The Social Pathologist said...

@TDOM

This is just a quick thought, but it may not be as much a lack of manhood as it is the introduction of womanhood to government and politics.

Disagree.

Margaret Thatcher had more balls that most of the British establishment. I'd venture to say she was more manly than rest of her cabinet. You can add Catherine the Great, Elizabeth I, Queen Victoria, Isabella of Spain, Golda Meir. There are others.

In Mimi Alford's reminiscences of JFK during the Cuban Missile Crisis she remembers him saying to her, "I'd rather my child be Red rather than dead." Castro, on the other had, was prepared to die for his cause and urged Khrushchev to nuke the U.S. He had the bigger cojones.

Female lawyers and corporate types are not known for their soft ways. In fact, their ruthlessness is legendary. So the notion that women bring a degree of "softness" to government is a conservative fallacy. Feminists might be stupid but they're not cowardly.

The dominance of women needs to be seen as a relative phenomenon. Women are dominant because the men have become weak.

TDOM said...

"Female lawyers and corporate types are not known for their soft ways. In fact, their ruthlessness is legendary. So the notion that women bring a degree of "softness" to government is a conservative fallacy. Feminists might be stupid but they're not cowardly."

I wasn't looking at it as a lack of courage or being cowardly. I was seeing it more as a wilingness to compromise to avoid conflict. Just look at the recent government shutdown. The female representatives claimed that if women ran congress they could have worked it all out without resorting to a shutdown. That would indicate compromise, not cowardice. The "ruthlessness" of many women that make it to the top is a major feminist complaint that in order to "make it" women believe they have to be more ruthless than men. It is often used as an excuse as to why more women don't succeed at climbing the corporate ladder and something that needs to be changed in order toencourage more women to enter those careers.

"So the notion that women bring a degree of "softness" to government is a conservative fallacy."

Although I was not referring to "softness" don't mistake me for a conservative. I do believe that on average, men and women see things differently and act and react differently. The more women in government, the more likely it will act differently than in the past.

The Social Pathologist said...

The female representatives claimed that if women ran congress they could have worked it all out without resorting to a shutdown. That would indicate compromise, not cowardice.
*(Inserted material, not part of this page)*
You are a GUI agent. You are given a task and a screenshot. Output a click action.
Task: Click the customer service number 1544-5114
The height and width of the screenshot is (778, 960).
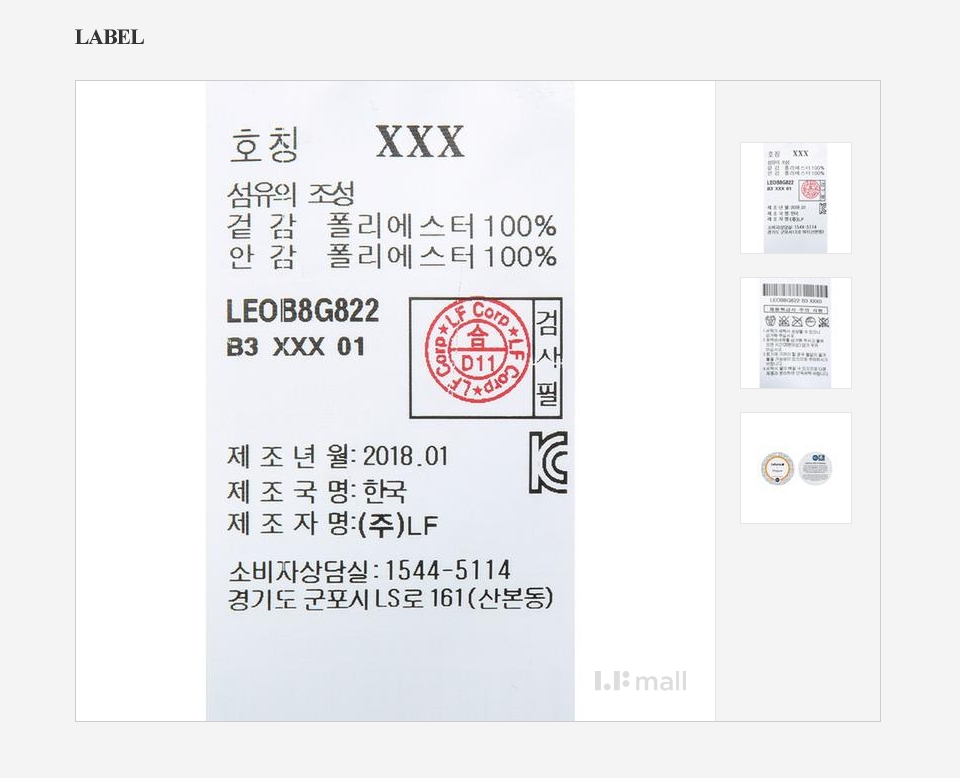(448, 570)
What they say would have happened is open to conjecture. I imagine that it would have turned into a squabble over what one person said to the other.

Btw this is from the same group of people who tell us that women want nice guys and then act otherwise. Women, in my experience, have notoriously poor insight into their own behavior.


Although I was not referring to "softness" don't mistake me for a conservative

My Mistake.

The more women in government, the more likely it will act differently than in the past.

It's more likely to be ferocious and pettily vindictive.


ElectricAngel said...

Thanks for the reminder. There's a definite lack of what C S Lewis called "thymos," talking of "men without chests." I have not always been the most courageous of men, but I have always valued courage in the men I knew above all. They were men with chests.

"Elizabeth I..."
I'd have to dispute on Elizabeth I (Elizabeth II, yes.) She did nothing to avoid the Star Chamber or to counteract the machinations of the men who controlled her. The others, well, they were women with chests.